Seitentext.
········
Wichtig sei, dass man als Unternehmen eine Kultur der internen Mobilität pflege und dass man jungen Leuten Chancen einräume, sich auch einmal vor einem «höheren Gremium» zu präsentieren, führt Stolz aus. Viele Geschäftsbereiche der UBS haben zudem ein sogenanntes reversed Mentoring eingeführt. Dabei schlüpft eine ältere Person in die Rolle des Mentee und lernt – beispielsweise bei digitalen Themen – von einer jungen Person.
Auch mit hierarchisch gemischten Teams wird experimentiert, und Rotationen geben die Möglichkeit, für eine bestimmte Zeit in einem anderen Bereich tätig zu sein. Mit flexibleren Arbeitsmodellen, wie hybridem Arbeiten, Jahresarbeitszeit, Teilzeit und unbezahltem Urlaub, will die Bank die Gunst der jungen sowie auch älteren Mitarbeiter und Mitarbeiterinnen gewinnen. Strukturierte Lohnerhöhungen in den ersten Jahren nach der Lehre sowie gezielte Weiterbildungen und Förderprogramme sind weitere Massnahmen.
········
(Gespeicherte Datensätze)
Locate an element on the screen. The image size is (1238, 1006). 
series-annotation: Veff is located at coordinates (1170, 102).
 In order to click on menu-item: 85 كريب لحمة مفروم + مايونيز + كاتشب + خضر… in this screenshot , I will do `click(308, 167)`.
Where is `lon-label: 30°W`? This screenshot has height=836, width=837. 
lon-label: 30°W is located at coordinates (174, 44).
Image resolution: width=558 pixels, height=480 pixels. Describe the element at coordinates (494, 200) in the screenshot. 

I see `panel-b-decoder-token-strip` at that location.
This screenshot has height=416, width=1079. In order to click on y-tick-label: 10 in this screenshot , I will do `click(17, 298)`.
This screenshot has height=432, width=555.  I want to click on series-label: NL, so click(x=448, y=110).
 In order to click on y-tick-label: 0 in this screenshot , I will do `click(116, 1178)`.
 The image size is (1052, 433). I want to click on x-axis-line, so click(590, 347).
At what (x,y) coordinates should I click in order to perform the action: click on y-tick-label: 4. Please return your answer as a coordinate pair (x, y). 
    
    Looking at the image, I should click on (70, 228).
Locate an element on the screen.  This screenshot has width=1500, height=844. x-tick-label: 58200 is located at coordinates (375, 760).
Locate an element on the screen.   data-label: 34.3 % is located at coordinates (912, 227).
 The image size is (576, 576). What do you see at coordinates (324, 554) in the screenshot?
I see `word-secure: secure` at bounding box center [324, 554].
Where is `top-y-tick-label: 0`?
········
Aufgabenstellung.
1) Prüfen Sie für jede Aussage, ob sie mit dem Seitentext übereinstimmt. Antworten Sie mit Ja oder Nein und zitieren Sie die entscheidenden Worte wörtlich.
(a) Beim reversed Mentoring lernt eine ältere Person von einer jungen Person.
(b) Unbezahlter Urlaub zählt zu den flexibleren Arbeitsmodellen der Bank.
(c) Strukturierte Lohnerhöhungen sind für langjährige Mitarbeitende vorgesehen.
2) Welche Form des Mentorings haben laut Seitentext viele Geschäftsbereiche der UBS eingeführt?

Lösungen.
1)
(a) Ja: „Dabei schlüpft eine ältere Person in die Rolle des Mentee und lernt – beispielsweise bei digitalen Themen – von einer jungen Person.“
(b) Ja: „Mit flexibleren Arbeitsmodellen, wie hybridem Arbeiten, Jahresarbeitszeit, Teilzeit und unbezahltem Urlaub“
(c) Nein: „Strukturierte Lohnerhöhungen in den ersten Jahren nach der Lehre“

2) Ein sogenanntes reversed Mentoring.